待機児童問題により、認可保育所に入りたくても入れず、やむを得ず認可外保育施設等を利用せざるを得ない「保育の必要性の認定」が確認された3~5歳の子どもと、非課税世帯の0~2歳の子どもに関しては、代替え的な措置として、無償化の対象とするよう定められています。
保育の必要性の認定を受けるためには、各自治体の窓口に申請し、家庭の状況に応じての確認が必要になります。

出典:幼児教育・保育の無償化概要/内閣府

無償化の対象となる認可外保育施設(無認可保育施設)

児童福祉法の規定に基づく届出が出されている認可外施設が無償化の対象

児童福祉法上、都道府県等に届出を行い、国が定める認可外保育施設の基準を満たすことが必要です。無償化の対象となる施設は、この届出がなされていることが前提かつ、指導監督の基準を満たすことが必要です。

指導監督の基準を満たさない認可外施設には5年間の猶予期間

待機児童問題により、やむを得ず指導監督基準を満たさない施設を利用する児童が存在することを踏まえ、基準を満たしていない場合でも無償化の対象とする、5年間の猶予期間を設けることになっています。

認可外保育施設での幼児教育・保育無償化の対象範囲

無償化の対象となる子ども

待機児童問題により、認可保育所に入りたくても入れず、やむを得ず認可外保育施設等を利用せざるを得ない「保育の必要性の認定」が確認された3~5歳の子どもと、非課税世帯の0~2歳の子どもに関しては、代替え的な措置として、無償化の対象とするよう定められています。

対象外となる子ども

「保育の必要性の認定」が確認されない3~5歳の子どもについては、認可保育施設の利用は無償化の対象にはなりません。

出典:「幼児教育の無償化について」/内閣府

認可外保育施設の無償化の内容

認可外保育施設の無償化は、3~5歳の子どもは認可保育所における保育料の全国平均額(月額3.7万円)までの利用料を補助されます。
住民税非課税世帯の0~2歳児の子どもたちについては、月額4.2万円までの利用料が補助されます。
支払い方法は、現物支給と償還払いにするかは、利用者の申請に基づき一括して清算することができる「償還払い」が基本となるようです。実情に合わせ、補助額を差し引いた利用料のみを請求する「現物支給」になる地域もあるようです。

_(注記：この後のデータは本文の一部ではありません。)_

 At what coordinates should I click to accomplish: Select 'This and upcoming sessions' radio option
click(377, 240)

出典:幼児教育・保育の無償化に関する自治体向けFAQ」/内閣府

認可外保育園の保育士の給料や求人待遇

認可保育園の保育士の給料

自治体助成施設や企業主導型保育施設以外の認可外保育園では、自治体からの補助金がないため、認可保育園に比べると給料が低い場合もあります。しかし保育料は認可外保育施設が裁量をもって決められるため、認可保育園以上の設備を持ち、給料や福利厚生が手厚い保育園もあり、運営法人や経営企業によって大きく差があるのが現状です。
そのため、就職活動時には、希望園の情報収集や求人票をしっかりと確認する必要があるでしょう。

認可保育園の求人待遇

認可外保育園は開設時間の長さやさまざまな形態の園に合わせた勤務時間や待遇など、働き方が選べる選択肢の広さに特徴があります。正職員以外に契約社員・派遣・パートなど多くの形態での求人があります。開設時間の長さから、さまざまな時間帯でシフトを用意している園も多いです。
また、無資格や未経験での募集も認可保育園に比べると多く募集しているため、未経験から実務経験を積みたい人にとってのチャンスも多いでしょう。

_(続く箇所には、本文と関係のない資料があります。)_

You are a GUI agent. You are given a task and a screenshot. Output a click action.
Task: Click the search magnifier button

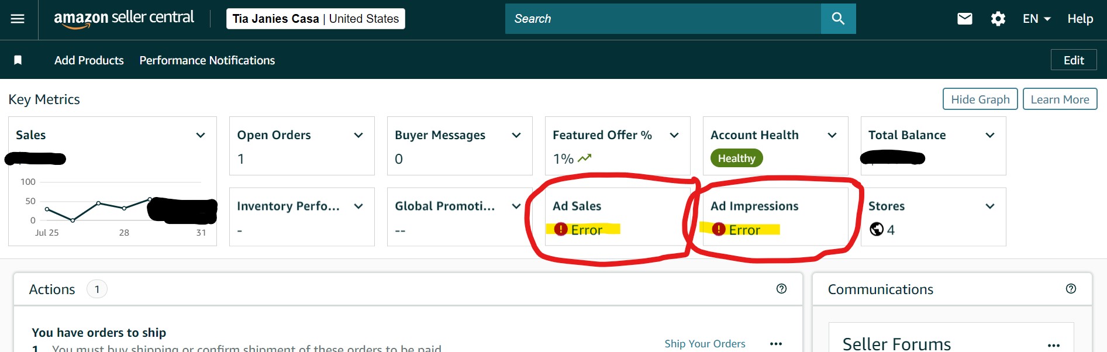pyautogui.click(x=838, y=19)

認可外保育園は認可保育園では補えない保育ニーズをフォローしている

認可外保育園は、認可保育施設では補えない保護者のニーズの受け皿として、重要な役割を果たしています。そのため、現在では国や自治体によって指導監督基準が定められ、現在では認可保育園とは違う教育や施設を充実させた認可外保育園も増えています。保育方針も運営主体ごとに個性が豊富にあるようです。就職活動の際には、各園の特色をしっかりと事前に情報収集しておきましょう。